02.La thématique de Chemini ‘atséret

Nos sages enseignent que les soixante-dix taureaux offerts lors de la fête de Soukot correspondent aux soixante-dix nations, tandis que le taureau unique que l’on offre à Chemini ‘atséret correspond à la nation unique, le peuple d’Israël.

Parabole d’un roi de chair et de sang qui dit à ses serviteurs : « Préparez-moi un grand festin. » Le denier jour, il dit à son ami : « Prépare-moi un petit repas, afin que je profite de ta présence » (Souka 55b).

Dans le même ordre d’idées, le Midrach explique :

Parabole d’un roi qui a offert un festin de sept jours, et a invité tous les sujets de son royaume, les sept jours dudit festin. Une fois les sept jours passés, il dit à son ami : « Nous sommes quittes de notre obligation à l’égard des gens du royaume.

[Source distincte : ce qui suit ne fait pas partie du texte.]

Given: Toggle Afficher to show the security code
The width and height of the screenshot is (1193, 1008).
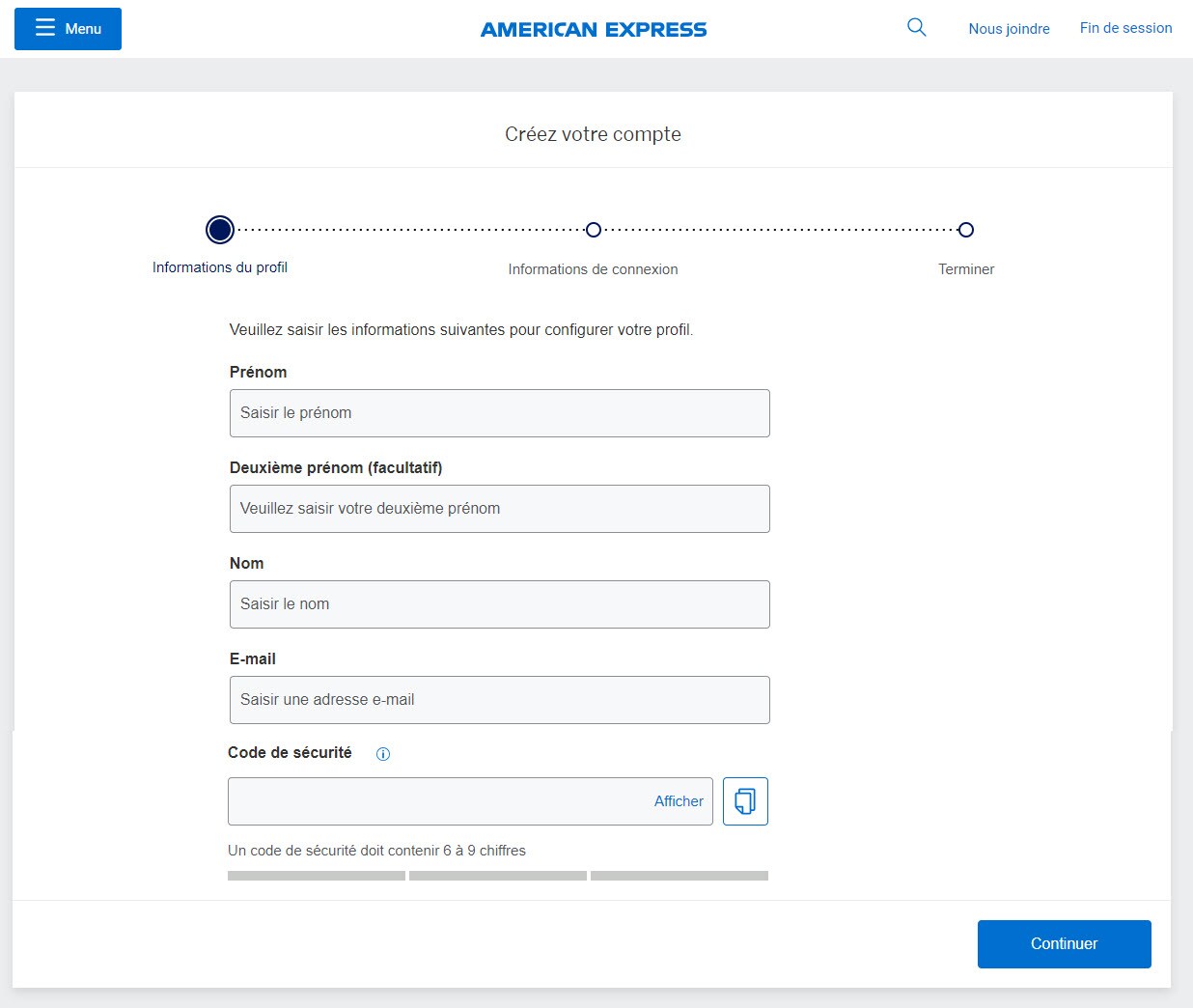Looking at the screenshot, I should 679,801.
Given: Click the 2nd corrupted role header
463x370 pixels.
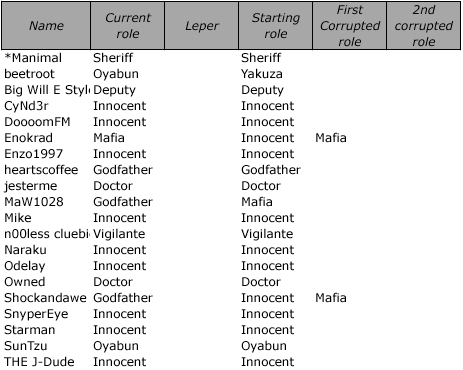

Préparons, toi et moi, ce que tu trouveras, une livre de viande ou de poisson, ou de légumes. » Ainsi dit le Saint béni soit-Il à Israël : « Le huitième jour sera pour vous un jour de clôture, préparez ce que vous trouverez, un taureau et un bélier » (Nb Rabba 21, 24).

De même, les maîtres du Zohar (III Émor 104b) enseignent que ce jour appartient au Roi seul : c’est le jour où Il se réjouit en Israël.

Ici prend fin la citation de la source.